#### Exercise goal:
Read through the listing below and return only the lines containing "Upload".

#### Given information:

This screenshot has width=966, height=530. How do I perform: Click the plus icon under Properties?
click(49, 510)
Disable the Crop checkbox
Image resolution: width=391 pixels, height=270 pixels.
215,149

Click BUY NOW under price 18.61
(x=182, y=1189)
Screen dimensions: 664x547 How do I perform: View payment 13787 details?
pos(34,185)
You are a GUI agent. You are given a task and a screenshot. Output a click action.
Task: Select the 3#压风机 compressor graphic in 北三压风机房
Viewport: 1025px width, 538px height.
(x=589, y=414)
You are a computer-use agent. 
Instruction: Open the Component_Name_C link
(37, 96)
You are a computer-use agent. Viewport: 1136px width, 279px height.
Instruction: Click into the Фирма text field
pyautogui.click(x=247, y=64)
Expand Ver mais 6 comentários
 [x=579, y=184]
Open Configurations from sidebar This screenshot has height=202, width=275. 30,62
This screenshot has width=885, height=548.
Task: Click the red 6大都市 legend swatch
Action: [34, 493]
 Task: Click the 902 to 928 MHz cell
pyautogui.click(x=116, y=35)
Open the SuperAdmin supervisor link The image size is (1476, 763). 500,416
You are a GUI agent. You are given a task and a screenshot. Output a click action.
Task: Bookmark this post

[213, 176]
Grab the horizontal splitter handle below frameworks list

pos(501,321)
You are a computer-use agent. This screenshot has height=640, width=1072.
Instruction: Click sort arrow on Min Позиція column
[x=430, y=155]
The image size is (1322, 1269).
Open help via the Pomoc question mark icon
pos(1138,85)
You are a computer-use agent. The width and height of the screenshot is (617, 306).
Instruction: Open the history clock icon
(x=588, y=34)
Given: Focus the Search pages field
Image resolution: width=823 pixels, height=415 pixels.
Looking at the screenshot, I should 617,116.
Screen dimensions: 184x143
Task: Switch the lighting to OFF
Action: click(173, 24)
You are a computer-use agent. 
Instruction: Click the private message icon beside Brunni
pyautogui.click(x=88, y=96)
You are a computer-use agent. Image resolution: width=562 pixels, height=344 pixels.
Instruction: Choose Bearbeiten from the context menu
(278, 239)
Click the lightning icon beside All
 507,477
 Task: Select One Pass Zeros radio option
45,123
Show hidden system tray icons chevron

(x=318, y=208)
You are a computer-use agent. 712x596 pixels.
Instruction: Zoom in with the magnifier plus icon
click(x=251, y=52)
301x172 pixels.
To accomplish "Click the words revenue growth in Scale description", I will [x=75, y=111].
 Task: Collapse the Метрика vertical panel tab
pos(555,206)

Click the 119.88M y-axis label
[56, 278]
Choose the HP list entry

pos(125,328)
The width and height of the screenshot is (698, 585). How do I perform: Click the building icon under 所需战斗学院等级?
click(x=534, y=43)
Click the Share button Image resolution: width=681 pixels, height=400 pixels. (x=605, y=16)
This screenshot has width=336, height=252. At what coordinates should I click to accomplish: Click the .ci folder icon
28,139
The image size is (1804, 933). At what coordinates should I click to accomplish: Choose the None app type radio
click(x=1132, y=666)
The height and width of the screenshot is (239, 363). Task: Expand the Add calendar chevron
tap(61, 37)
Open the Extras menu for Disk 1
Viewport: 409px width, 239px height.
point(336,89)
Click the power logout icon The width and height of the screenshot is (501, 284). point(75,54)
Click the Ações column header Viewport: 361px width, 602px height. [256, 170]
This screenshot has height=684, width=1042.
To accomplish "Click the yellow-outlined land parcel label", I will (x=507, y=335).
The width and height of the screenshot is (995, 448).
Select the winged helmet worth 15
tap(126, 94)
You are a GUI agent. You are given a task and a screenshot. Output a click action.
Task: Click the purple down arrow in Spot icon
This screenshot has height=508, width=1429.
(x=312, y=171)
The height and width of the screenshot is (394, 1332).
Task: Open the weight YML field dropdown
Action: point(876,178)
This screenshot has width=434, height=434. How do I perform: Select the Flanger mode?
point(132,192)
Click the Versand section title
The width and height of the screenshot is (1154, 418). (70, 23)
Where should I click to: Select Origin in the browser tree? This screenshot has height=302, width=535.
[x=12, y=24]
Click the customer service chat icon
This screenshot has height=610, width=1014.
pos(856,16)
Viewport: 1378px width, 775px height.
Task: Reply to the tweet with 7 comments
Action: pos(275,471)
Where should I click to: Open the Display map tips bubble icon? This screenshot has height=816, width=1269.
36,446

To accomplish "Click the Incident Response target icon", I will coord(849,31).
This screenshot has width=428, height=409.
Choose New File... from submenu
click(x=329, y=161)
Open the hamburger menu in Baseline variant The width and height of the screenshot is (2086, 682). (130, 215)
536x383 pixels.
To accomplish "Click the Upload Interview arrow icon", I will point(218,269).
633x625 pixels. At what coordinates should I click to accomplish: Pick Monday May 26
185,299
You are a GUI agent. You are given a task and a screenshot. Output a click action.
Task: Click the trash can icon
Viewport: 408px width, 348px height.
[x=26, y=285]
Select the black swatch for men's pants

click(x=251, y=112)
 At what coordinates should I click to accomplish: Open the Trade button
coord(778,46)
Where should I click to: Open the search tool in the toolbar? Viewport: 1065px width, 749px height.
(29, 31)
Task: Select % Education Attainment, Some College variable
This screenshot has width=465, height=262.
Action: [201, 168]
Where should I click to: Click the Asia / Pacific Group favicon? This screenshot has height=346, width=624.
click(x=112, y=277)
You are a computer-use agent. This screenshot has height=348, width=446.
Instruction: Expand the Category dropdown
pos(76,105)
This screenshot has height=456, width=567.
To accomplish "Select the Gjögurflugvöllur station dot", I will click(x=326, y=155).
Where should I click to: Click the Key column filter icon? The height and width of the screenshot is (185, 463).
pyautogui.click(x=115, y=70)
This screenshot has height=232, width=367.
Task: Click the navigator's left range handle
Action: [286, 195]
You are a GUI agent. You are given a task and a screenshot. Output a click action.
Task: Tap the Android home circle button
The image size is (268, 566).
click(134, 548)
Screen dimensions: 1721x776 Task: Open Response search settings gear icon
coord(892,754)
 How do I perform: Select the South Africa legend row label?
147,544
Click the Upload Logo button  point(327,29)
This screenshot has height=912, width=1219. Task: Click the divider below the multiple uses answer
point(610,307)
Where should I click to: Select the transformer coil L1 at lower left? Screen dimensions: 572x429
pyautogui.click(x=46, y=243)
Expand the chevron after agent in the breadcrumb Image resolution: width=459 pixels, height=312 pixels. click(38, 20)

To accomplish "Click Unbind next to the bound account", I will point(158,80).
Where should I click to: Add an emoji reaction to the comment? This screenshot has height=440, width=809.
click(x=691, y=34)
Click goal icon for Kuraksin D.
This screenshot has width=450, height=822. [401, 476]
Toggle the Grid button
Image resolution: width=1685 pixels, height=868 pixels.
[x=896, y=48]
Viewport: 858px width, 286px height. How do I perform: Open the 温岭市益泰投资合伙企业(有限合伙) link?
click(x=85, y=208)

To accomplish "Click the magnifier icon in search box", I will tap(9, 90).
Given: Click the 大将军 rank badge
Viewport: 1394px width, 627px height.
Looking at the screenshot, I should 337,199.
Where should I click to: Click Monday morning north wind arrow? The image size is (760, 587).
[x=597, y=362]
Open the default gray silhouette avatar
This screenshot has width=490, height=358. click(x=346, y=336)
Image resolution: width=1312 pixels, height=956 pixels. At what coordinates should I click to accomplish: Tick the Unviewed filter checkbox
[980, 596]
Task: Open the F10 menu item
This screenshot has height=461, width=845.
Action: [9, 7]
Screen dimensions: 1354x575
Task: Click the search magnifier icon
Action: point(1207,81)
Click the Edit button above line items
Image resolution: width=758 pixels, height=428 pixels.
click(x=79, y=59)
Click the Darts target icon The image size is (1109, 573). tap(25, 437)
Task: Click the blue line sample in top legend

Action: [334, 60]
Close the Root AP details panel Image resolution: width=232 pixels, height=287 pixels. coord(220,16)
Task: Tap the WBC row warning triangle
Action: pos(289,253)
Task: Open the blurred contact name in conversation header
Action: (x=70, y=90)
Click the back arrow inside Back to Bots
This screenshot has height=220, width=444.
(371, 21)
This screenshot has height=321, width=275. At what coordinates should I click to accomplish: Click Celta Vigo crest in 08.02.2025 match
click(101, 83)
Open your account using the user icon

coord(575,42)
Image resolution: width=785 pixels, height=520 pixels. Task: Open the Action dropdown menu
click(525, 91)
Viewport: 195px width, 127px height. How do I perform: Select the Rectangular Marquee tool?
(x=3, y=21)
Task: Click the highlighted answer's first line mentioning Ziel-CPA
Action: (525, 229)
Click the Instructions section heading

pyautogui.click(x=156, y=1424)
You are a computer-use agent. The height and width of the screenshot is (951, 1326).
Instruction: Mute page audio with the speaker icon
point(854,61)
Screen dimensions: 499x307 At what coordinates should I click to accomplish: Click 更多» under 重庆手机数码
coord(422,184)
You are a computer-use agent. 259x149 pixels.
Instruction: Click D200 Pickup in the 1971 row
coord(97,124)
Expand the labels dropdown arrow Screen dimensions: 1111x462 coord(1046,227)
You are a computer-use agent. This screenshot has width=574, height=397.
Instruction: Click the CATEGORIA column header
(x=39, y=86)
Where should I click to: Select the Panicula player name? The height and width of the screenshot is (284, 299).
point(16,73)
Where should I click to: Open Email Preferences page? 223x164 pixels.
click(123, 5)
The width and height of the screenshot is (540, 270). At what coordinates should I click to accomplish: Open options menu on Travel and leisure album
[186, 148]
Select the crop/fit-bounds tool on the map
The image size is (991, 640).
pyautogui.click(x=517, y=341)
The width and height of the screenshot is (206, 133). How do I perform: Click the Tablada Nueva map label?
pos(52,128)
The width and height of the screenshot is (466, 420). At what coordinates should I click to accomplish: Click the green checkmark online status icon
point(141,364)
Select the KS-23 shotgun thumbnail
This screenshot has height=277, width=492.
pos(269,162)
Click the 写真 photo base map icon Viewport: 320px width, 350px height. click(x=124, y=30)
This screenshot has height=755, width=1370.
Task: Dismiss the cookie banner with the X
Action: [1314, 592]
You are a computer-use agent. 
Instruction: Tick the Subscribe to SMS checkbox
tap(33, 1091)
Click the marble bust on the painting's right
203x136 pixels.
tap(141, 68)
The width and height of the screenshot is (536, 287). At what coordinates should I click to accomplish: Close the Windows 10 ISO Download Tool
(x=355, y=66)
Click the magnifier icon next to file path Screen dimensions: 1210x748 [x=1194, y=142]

#### Answer to this problem:
To accomplish "Click the Upload Interview arrow icon", I will point(218,269).
Click the Upload Logo button  point(327,29)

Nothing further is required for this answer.